The input parameter set includes cell‑cycle‑specific damage probabilities, repair efficiencies, mutation fixation rates, death thresholds, and dose‑dependent damage spectra. While these parameters can be calibrated from experimental measurements for different radiation types (X‑rays, γ‑rays, neutrons, heavy ions, etc.), the present study assumes a generic set of values for a hypothetical cell line, deliberately avoiding the complexities of real tissue architecture, heterogeneous dose distributions, and microdosimetric considerations. Consequently, the model is positioned as a universal mathematical scaffold rather than a detailed tissue‑level predictive tool.

Simulation results demonstrate that the stochastic framework can reproduce a range of phenomena: (i) low‑dose radio‑adaptation manifested as reduced overall cell death, (ii) a rapid rise in cancer transformation probability at doses above the sigmoidal inflection point, (iii) the emergence of mutation clusters and clonal expansion under repeated exposures, and (iv) the impact of bystander signaling on non‑irradiated cells, leading to elevated mutation rates even in the absence of direct dose deposition. The authors also illustrate how the model can be applied to radiotherapy scenarios, predicting tumor cell kill while accounting for normal‑tissue sparing through adaptive response mechanisms.

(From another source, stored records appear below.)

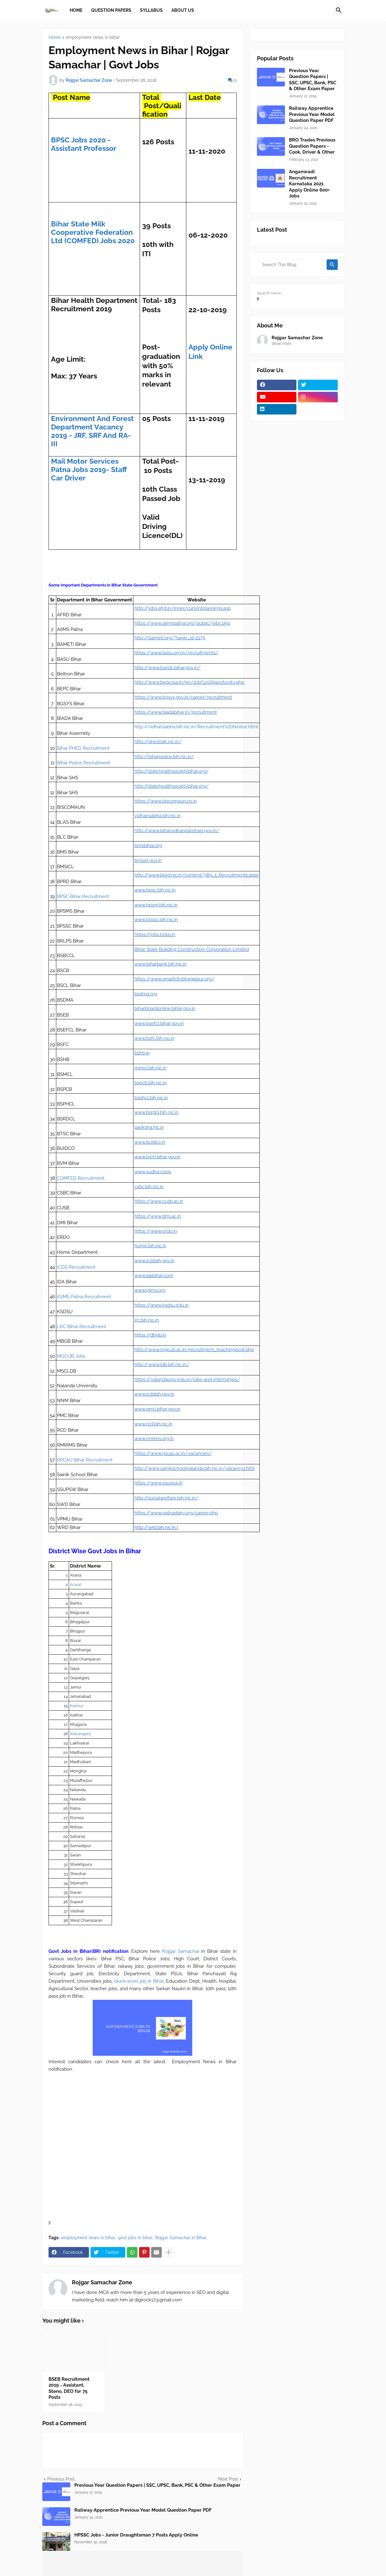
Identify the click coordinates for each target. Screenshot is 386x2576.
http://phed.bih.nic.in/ (158, 741)
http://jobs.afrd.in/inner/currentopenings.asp (182, 608)
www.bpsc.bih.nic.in (155, 890)
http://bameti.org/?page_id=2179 (169, 638)
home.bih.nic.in (150, 1246)
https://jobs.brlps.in (154, 934)
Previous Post (61, 2478)
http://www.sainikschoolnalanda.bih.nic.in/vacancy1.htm (194, 1468)
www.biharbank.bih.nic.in (160, 964)
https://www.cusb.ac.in (158, 1201)
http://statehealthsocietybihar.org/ (171, 771)
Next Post (228, 2478)
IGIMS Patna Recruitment (84, 1297)
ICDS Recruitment (76, 1267)
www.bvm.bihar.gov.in (157, 1157)
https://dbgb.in (150, 1335)
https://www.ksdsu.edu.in (161, 1305)
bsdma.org (145, 994)
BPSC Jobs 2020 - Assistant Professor (83, 144)
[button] (338, 10)
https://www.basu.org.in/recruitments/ (176, 653)
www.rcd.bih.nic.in (153, 1424)
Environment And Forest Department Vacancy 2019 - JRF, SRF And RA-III (92, 431)
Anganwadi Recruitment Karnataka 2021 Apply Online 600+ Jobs (309, 184)
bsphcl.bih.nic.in (151, 1097)
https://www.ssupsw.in (158, 1483)
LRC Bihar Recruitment (81, 1326)
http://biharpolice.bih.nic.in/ (164, 756)
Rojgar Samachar (180, 1951)
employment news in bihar (93, 37)
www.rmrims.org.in (154, 1438)
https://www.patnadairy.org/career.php (176, 1513)
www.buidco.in (149, 1142)
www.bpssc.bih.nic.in (156, 919)
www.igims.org (149, 1290)
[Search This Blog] (291, 264)
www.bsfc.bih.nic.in (154, 1038)
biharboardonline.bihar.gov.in (164, 1008)
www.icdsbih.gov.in (154, 1260)
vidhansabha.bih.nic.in (157, 815)
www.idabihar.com (153, 1275)
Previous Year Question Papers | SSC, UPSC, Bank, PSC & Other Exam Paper (157, 2485)
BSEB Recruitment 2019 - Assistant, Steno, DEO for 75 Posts (69, 2388)
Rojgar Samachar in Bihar (181, 2237)
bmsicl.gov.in (148, 860)
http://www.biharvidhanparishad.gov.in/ (176, 830)
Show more (281, 343)
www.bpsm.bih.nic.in (156, 905)
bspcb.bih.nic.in (150, 1083)
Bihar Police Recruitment (83, 763)
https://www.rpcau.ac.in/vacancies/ (173, 1453)
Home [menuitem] (76, 10)
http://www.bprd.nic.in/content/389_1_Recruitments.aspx (196, 875)
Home (55, 37)
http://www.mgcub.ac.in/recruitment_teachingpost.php (194, 1349)
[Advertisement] (143, 2131)
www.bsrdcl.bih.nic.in (156, 1112)
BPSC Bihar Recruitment (83, 896)
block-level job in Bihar (139, 1981)
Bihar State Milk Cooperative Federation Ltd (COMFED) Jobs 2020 (93, 232)
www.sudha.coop (152, 1171)
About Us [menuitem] (182, 10)
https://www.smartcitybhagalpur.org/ (174, 979)
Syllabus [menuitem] (151, 10)
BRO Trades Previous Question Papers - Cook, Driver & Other (312, 146)
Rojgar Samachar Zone (102, 2282)
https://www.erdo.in (155, 1231)
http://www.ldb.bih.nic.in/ (161, 1364)
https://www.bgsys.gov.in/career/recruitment (183, 697)
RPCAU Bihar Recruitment (85, 1460)
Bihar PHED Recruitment (83, 748)
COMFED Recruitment (81, 1178)
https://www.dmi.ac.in (157, 1216)
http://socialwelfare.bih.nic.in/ (166, 1498)
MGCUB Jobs (71, 1356)
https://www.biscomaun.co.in (165, 801)
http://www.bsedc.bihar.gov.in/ (167, 667)
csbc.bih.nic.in (149, 1186)
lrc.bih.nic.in (146, 1320)
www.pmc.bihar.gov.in (157, 1409)
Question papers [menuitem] (111, 10)
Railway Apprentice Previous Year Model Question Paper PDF (143, 2510)
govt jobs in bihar (135, 2237)
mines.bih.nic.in (150, 1068)
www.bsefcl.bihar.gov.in (159, 1023)
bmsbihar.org (148, 845)
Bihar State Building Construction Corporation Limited (191, 949)
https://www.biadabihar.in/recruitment (175, 712)
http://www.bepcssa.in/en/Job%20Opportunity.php (189, 682)
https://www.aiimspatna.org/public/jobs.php (182, 623)
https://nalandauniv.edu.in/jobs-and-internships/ (187, 1379)
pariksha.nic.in (149, 1127)
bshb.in (142, 1053)
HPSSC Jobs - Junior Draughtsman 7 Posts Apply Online (136, 2535)
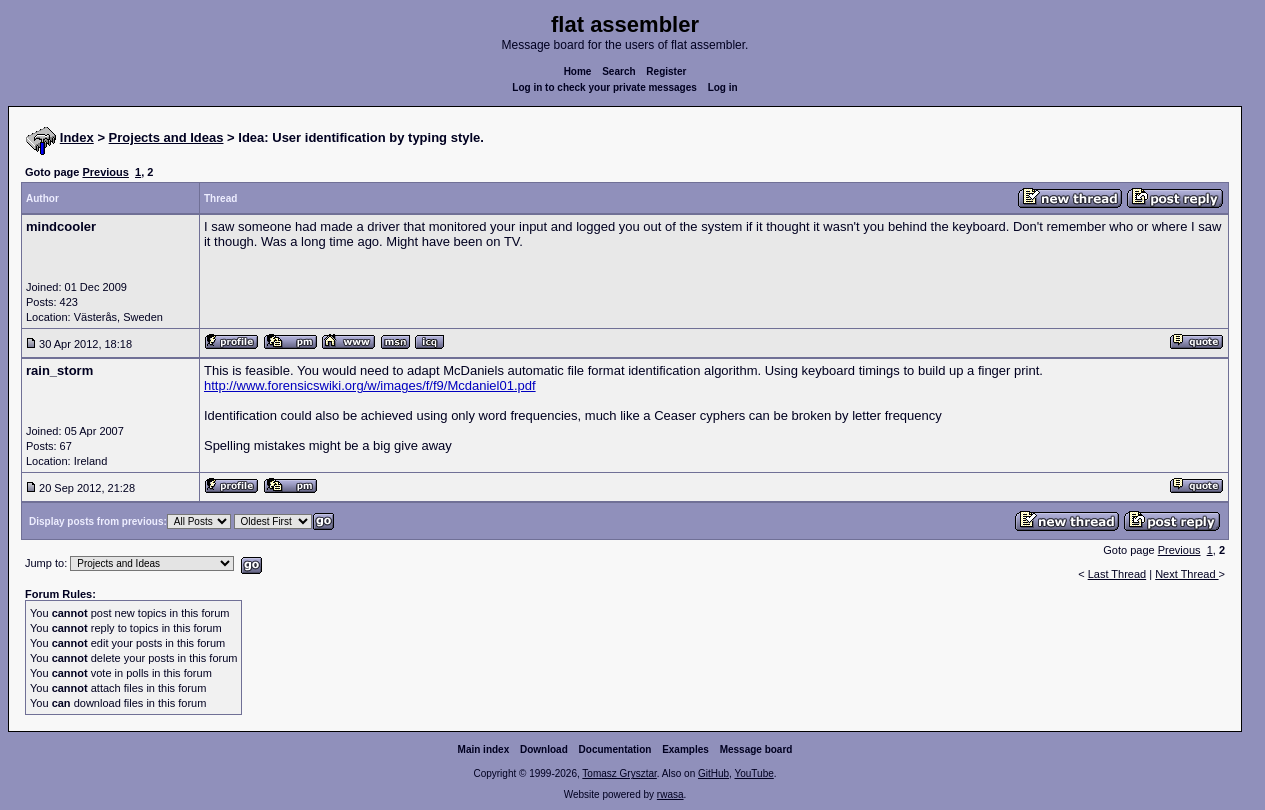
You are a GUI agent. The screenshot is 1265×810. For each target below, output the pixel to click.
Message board (756, 749)
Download (544, 749)
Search (618, 71)
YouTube (753, 773)
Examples (685, 749)
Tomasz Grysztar (619, 773)
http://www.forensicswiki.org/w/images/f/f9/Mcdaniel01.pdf (370, 385)
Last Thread (1117, 574)
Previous (105, 172)
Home (578, 71)
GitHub (713, 773)
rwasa (670, 794)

Limitations are openly acknowledged. The model does not incorporate spatial heterogeneity of cell populations, oxygen tension, vascular supply, or other microenvironmental factors that are known to modulate radiation response. Moreover, it lacks explicit treatment of non‑uniform exposure geometries and microdosimetric spectra, which are essential for accurately modeling high‑LET (linear energy transfer) particles or complex clinical beams. The authors suggest that future work should focus on integrating experimentally derived parameter sets, extending the stochastic tree to include tissue‑level interactions, and coupling the framework with detailed dosimetric models to enable realistic risk assessment and treatment planning.

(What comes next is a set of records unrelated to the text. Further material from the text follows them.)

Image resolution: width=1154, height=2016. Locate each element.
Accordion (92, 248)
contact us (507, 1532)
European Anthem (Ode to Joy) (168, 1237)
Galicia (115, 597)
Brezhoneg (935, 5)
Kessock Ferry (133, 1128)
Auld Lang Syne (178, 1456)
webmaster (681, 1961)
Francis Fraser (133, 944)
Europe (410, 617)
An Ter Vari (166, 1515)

In summary, the paper presents a novel, physics‑inspired stochastic biophysical model that treats irradiated cells as complex probabilistic systems. By merging a probability‑tree representation with quasi‑Markov chain Monte Carlo sampling and incorporating nucleation/catastrophe theory, adaptive response, and bystander effects, the authors provide a versatile tool for exploring non‑linear dose‑response relationships, radio‑adaptation, and therapeutic outcomes. The work lays a solid theoretical foundation for future extensions toward more biologically realistic and clinically applicable radiation‑biology simulations.